To be done:
1. Write out the part of the Keanu review starting with "Keanu. Keanu is a" and going on through "about the movie.".
2. In the Keanu review, who joins Jordan Peele to rescue the kitten from a gang?

___ Source text

Tag Archives: Will Forte

Keanu (2016, Peter Atencio)

Keanu. Keanu is a movie about a missing kitten named Keanu. Keanu is so cute, no one can see him without falling in love with him; Keanu isn’t just the world’s cutest kitten, he’s the world’s sweetest kitten too. You might wonder why I’m almost fifty words in and haven’t talked about the movie yet, but I am. Keanu, as a film, is very much about the viewer adoring Keanu, the kitten. Because Keanu’s not just sweet or cute, he’s also badass. And adorable while he’s being badass.

Okay, time to talk about the movie.

So it’s really funny. Jordan Peele finds the kitten (or the kitten comes to him–I’m not sure why the script doesn’t treat the kitten as more magical, they could’ve gotten away with it). Someone breaks into his apartment, steals the kitten. Peele and his friend, Keegan-Michael Key, go to rescue the cat from a gang. There’s a lot of setup but it’s all very efficient. Keanu doesn’t overuse Keanu, the kitten. The kitten isn’t in most of the movie. The kitten is the T-Rex. He’s not the MacGuffin, because, even though Key and Peele grow as human beings throughout the film and learn things about themselves, Keanu isn’t deep. It’s just good. It follows a certain buddy movie blueprint, it doesn’t play with the medium, it’s just good. It’s funny and inventive.

______
___ Records

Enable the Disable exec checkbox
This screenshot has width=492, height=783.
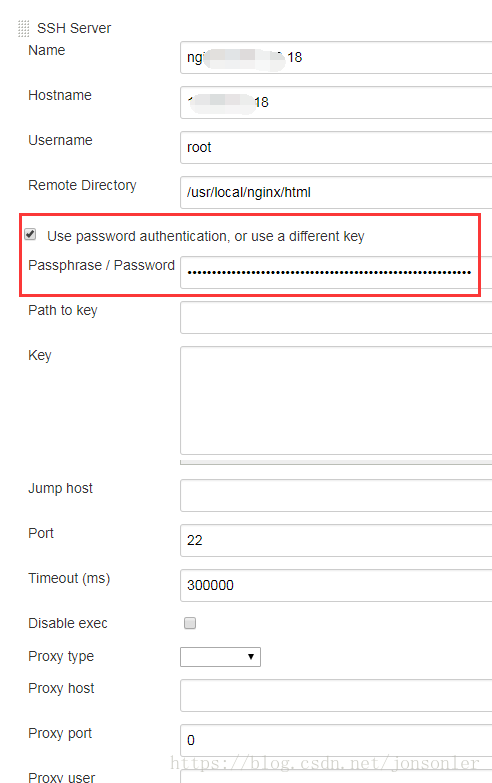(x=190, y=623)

______
___ Records

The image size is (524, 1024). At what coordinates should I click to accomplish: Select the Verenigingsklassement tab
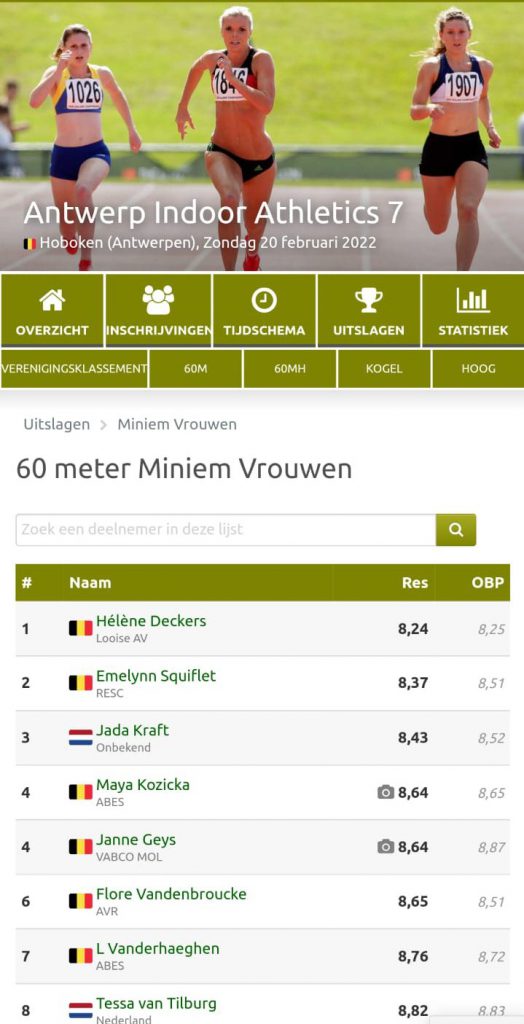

______

Answers for the tasks:
1.
Keanu. Keanu is a movie about a missing kitten named Keanu. Keanu is so cute, no one can see him without falling in love with him; Keanu isn’t just the world’s cutest kitten, he’s the world’s sweetest kitten too. You might wonder why I’m almost fifty words in and haven’t talked about the movie yet, but I am. Keanu, as a film, is very much about the viewer adoring Keanu, the kitten. Because Keanu’s not just sweet or cute, he’s also badass. And adorable while he’s being badass.

Okay, time to talk about the movie.

2. His friend, Keegan-Michael Key.